L’air est si humide à l’extérieur que tu as l’impression que tes vêtements s’alourdissent en un rien de temps, ton visage te laisse la sensation d’être passé sous l’eau et le sol sous tes pas s’enfonce comme jamais il ne s’est enfoncé. Tu regardes autour de toi comme un animal aux abois, ne sachant ou poser ton regard, les pupilles dilatées par la pénombre et par l’empressement. Tu avais peut-être tort, peut-être que le soleil n’a pas encore décidé de se lever, ou peut-être fait-il juste trop sombre pour que tu aies l’impression que le jour devrait être là. Tu n’y vois pas grand chose emportant, tu as l’habitude de parcourir cette forêt même lorsque la nuit est venue. ne t’arrive-t-il pas souvent après tout, de partir plusieurs jours, parfois loin du village, parfois moins, pour passer tes nuits au calme, un peu loin de tout? Tu connais cette forêt comme n’importe qui connaîtrait son meilleur amis me ce matin pourtant, tu à l’impression que l’on te l’a arraché. Tes yeux se posent sans cesse sur des formes que tu ne connais pas, des cadavre tristes d’arbres qui n’ont pas su résister aux violentes rafales qui allaient crier jusqu’au fond de la grotte dans laquelle tu as passé la nuit. Au sol, tu as l’impression qu’il y a plus d’eau de que terre, le sol gorgé d’eau à tes pieds semble tenter de te retenir, t’empêcher d’avancer. Ne va pas plus loin semble-t-il te supplier et tu as peur que cela ne soit un mauvais présage, alors tu avance, ignorant sans trop y parvenir, le poids qui pèse à tes pieds. Ton silence est tout relative mes les longs pans de tes vêtements flottent derrière toi comme à leur habitude. Dans ce sinistre tableau tu es le fantôme dont on n’aperçoit que le regard, de temps à autre, à la lueur d’une torche.

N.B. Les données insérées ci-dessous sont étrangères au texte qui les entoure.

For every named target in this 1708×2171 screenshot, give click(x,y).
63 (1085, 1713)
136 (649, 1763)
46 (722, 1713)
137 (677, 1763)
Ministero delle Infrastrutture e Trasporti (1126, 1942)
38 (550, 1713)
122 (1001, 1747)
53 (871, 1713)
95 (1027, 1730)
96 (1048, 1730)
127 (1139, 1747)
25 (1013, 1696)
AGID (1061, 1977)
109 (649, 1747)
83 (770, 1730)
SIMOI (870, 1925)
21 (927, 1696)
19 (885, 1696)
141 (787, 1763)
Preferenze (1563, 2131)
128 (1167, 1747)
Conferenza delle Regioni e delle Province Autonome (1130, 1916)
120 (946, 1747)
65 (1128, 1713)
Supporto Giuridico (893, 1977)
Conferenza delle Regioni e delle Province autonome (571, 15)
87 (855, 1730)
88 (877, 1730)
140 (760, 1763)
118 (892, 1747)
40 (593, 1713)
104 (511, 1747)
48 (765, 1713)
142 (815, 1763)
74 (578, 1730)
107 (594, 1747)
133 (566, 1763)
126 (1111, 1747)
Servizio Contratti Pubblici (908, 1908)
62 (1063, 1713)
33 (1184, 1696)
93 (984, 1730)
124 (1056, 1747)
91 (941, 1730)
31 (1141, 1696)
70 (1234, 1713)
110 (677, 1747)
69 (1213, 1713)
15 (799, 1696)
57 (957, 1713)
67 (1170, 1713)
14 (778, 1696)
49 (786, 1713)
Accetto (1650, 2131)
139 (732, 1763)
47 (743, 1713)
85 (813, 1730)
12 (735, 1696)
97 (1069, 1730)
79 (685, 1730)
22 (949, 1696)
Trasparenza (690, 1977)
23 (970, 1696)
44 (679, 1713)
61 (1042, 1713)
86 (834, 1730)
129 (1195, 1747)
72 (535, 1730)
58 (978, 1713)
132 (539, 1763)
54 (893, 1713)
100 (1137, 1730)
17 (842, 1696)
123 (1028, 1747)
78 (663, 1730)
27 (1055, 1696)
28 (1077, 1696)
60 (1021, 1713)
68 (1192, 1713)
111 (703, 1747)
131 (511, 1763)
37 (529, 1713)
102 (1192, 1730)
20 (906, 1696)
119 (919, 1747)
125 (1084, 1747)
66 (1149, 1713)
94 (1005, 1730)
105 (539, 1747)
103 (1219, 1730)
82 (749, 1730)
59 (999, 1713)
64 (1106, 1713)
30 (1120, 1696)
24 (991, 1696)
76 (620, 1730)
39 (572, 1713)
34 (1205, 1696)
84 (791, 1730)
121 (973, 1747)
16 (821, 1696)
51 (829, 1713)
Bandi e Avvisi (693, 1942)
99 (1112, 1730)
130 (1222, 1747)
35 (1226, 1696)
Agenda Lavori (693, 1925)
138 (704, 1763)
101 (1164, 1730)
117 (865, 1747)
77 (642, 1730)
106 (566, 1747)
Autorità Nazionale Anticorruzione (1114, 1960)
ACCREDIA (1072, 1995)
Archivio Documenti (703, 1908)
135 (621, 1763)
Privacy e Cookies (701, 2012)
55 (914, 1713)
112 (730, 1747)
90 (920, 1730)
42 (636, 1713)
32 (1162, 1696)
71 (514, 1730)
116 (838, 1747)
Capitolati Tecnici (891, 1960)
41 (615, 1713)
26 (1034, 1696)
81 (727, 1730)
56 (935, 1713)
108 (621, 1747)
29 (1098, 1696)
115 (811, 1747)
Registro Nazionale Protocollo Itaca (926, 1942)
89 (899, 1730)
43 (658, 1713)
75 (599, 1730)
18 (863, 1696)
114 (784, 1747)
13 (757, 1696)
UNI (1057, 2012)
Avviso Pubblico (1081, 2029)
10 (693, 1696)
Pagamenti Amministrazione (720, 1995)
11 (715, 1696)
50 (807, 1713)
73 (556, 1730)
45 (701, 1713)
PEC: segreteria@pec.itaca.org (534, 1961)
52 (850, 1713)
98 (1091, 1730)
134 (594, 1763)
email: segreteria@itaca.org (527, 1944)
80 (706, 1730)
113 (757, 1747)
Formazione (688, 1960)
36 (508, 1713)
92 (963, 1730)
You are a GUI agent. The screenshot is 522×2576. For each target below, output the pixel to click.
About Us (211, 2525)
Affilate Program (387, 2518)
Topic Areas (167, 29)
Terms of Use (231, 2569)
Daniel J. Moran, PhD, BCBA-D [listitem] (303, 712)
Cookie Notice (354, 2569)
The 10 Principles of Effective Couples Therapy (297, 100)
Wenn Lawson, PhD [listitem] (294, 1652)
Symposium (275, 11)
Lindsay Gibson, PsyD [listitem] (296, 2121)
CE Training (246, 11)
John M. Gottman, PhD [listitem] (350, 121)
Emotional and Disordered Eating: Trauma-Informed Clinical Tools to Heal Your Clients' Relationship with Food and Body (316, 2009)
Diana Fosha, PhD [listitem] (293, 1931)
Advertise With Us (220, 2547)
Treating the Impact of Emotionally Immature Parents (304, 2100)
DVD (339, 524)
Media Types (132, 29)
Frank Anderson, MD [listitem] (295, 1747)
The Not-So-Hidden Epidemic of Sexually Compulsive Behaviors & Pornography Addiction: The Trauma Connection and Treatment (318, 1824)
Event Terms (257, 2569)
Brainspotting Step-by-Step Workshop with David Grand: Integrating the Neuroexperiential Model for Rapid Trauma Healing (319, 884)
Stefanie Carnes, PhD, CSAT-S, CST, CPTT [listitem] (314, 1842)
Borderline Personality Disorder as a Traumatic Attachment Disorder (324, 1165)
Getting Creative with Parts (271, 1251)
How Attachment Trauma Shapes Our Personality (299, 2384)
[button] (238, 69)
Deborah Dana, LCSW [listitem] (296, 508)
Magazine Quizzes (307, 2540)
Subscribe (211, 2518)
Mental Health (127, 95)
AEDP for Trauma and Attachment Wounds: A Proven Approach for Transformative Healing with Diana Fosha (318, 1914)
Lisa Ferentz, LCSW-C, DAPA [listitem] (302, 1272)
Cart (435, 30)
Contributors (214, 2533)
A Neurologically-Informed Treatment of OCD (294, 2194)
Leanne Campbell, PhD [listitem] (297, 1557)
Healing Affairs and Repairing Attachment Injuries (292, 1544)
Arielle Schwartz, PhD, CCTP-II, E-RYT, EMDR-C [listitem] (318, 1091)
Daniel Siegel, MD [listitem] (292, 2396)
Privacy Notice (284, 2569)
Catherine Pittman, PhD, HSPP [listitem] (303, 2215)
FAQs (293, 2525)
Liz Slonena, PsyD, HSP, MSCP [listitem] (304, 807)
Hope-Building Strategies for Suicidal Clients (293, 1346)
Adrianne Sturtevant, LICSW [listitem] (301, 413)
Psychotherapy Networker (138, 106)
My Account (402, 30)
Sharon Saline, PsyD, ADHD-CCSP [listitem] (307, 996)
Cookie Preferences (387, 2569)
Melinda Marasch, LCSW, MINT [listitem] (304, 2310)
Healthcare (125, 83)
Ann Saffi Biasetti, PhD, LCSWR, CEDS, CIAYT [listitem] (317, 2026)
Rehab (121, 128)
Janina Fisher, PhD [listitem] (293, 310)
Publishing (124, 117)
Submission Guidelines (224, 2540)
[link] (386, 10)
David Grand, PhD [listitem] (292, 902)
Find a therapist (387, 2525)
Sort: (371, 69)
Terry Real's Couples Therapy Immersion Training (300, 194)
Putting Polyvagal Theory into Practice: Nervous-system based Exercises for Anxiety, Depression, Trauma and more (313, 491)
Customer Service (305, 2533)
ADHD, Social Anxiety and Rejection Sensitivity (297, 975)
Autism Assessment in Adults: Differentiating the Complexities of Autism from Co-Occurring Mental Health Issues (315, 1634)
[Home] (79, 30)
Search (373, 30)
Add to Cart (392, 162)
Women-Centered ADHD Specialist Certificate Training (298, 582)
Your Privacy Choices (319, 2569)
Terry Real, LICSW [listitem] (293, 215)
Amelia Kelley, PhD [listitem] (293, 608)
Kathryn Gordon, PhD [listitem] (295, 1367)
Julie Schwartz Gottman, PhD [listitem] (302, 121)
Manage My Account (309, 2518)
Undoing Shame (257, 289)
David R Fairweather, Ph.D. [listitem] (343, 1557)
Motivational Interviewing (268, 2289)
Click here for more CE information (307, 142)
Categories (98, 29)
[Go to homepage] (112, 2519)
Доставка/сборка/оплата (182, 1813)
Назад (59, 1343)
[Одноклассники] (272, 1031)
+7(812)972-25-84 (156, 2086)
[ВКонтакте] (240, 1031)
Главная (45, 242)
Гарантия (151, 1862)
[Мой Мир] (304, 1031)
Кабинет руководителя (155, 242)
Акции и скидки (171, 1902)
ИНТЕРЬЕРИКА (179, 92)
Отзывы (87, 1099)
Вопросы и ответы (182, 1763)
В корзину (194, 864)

tu t’essouffles et tu commences à regretter cette nuit à lutter malgré toi contre le sommeil. L’inquiétude pourtant continue de te porter. La pénombre règne toujours en maître et tu à l’impression d’entendre dans l’air pesant les râles agonisants des fantômes que tu côtoies chaque fois que le Soleil passe derrière l’horizon. Les arbres à moitié couchés, ceux qui ont fini leur course contre un autre tronc, plus fort, te donnent l’impression qu’au loin, les bêtes s’accrochent à l’écorce en l’attente d’heure plus clémentes. Un bruit à ta droite, tu sursautes. Lorsque tu tournes les yeux, tu n’as le temps que de voir disparaître dans un bruit aqueux la queue trempée d’un renard paniqué. Ton cœur un instant t’as semblé s’arrêter et s’est bien tristement qu’il reprend sa course effrénée. Tu fais de même, lorsque tu le peux, tu utilise les troncs ou les larges branches tombée au sol pour éviter la boue omniprésente dans le sous bois habituellement déjà bien humide. Tu refuses de prendre de la hauteur, quoique cela pourrait économiser de l’énergie. lorsque l’idée te passe par la tête il ne te faut que quelques secondes pour écouter le craquement qu’émettent encore les troncs les plus fragiles ceux qui ne tiendront pas face à de nouvelles bourrasque, ceux qui ne tiendraient pas non plus face à ton poids. Tu as peut-être laissé ta méfiance dans cette grotte, mais tu n’es pas décidé à mourir tout de suite. Tu veux le retrouver d’abord, c’est tout ce qui te fait avancer, c’est tout ce qui te tient en tête.

«  Keryon ! »

Tu passes ton temps à hurler son nom, dans une forêt qui pour toute réponse te renvoie les échos de tes propres mots qui s’échouent un peu plus loin, et qui parfois laissent derrière eux le froissement d’aile d’une volée d’oiseaux. La lueur du jour a commencé à poindre, apportant avec elle le cadavre humide des pluies torrentielles qui ont noyé les sol et emporté sur leur passage les feuilles et autre plantes juvéniles, pour ne laissé que la terre à nu. L’eau qui glisse de la cime des arbres s’écrase sur tes épaules avec la force d’autant de petits clous glacés, et tu peines à les ignorer. Les dents serrées , tu repousses de ton visage les cheveux qui s’y collent sans cesse. Tu pestes. Ce n’est pas dans tes habitudes, mais tu jures, incapable de retenir l’angoisse qui t’animes alors que tu continues de vociférer un nom qui ne te répond pas. les animaux sentent les tempêtes, tune cesses de te le répéter, mais tu ne peux aussi t’empêcher de penser que ces derniers ne quittent jamais leur territoire. Ils se cacheront, ils fuiront comme ils le pourront, mais où pourraient-ils bien aller, la pluie s’est abattue partout, le vent n’a rien épargné, le froid se promène encore, tes mains glacées en témoignent malgré que tu te refuses à t’arrêter.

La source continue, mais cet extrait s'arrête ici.